## LISTED RECORDS
** BEGIN **

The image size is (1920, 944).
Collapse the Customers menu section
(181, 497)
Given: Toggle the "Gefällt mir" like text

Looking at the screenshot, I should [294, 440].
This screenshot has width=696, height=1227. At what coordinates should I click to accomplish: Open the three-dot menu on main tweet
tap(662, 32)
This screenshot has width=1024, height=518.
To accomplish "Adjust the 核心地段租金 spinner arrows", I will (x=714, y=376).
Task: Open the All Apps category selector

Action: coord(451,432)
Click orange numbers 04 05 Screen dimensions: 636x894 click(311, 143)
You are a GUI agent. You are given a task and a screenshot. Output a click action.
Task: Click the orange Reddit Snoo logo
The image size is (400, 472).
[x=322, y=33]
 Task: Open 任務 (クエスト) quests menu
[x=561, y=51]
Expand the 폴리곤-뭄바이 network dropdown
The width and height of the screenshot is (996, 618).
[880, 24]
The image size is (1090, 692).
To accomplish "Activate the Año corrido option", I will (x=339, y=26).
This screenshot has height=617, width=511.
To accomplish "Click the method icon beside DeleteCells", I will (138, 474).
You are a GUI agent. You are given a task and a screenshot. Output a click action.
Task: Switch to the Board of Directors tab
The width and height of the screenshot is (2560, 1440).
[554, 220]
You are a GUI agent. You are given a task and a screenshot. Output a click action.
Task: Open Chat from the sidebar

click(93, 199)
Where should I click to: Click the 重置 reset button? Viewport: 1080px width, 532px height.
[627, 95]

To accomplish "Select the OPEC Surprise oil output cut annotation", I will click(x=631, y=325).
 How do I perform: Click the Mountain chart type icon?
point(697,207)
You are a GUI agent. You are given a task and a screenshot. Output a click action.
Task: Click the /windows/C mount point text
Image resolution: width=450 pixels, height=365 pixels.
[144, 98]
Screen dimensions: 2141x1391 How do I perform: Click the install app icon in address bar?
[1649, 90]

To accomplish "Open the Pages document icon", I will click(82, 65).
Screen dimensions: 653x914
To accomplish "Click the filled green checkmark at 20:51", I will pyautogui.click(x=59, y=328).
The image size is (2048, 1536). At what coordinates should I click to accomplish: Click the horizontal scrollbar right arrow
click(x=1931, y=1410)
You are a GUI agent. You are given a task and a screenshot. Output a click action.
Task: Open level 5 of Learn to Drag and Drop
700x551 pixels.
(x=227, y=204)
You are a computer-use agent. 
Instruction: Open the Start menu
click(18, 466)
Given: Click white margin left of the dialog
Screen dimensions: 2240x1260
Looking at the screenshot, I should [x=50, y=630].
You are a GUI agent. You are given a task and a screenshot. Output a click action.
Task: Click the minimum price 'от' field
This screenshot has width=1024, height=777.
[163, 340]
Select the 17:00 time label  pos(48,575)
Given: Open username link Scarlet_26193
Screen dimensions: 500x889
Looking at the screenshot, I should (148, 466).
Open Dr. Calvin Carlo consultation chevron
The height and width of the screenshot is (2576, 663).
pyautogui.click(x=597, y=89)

** END **

## YOUR TASK
Please pick out every line above that contains the word "This", matching its case exactly, and copy each one.

## SOLUTION BELOW
This screenshot has width=696, height=1227. At what coordinates should I click to accomplish: Open the three-dot menu on main tweet
This screenshot has width=1024, height=518.
This screenshot has height=617, width=511.
This screenshot has width=1024, height=777.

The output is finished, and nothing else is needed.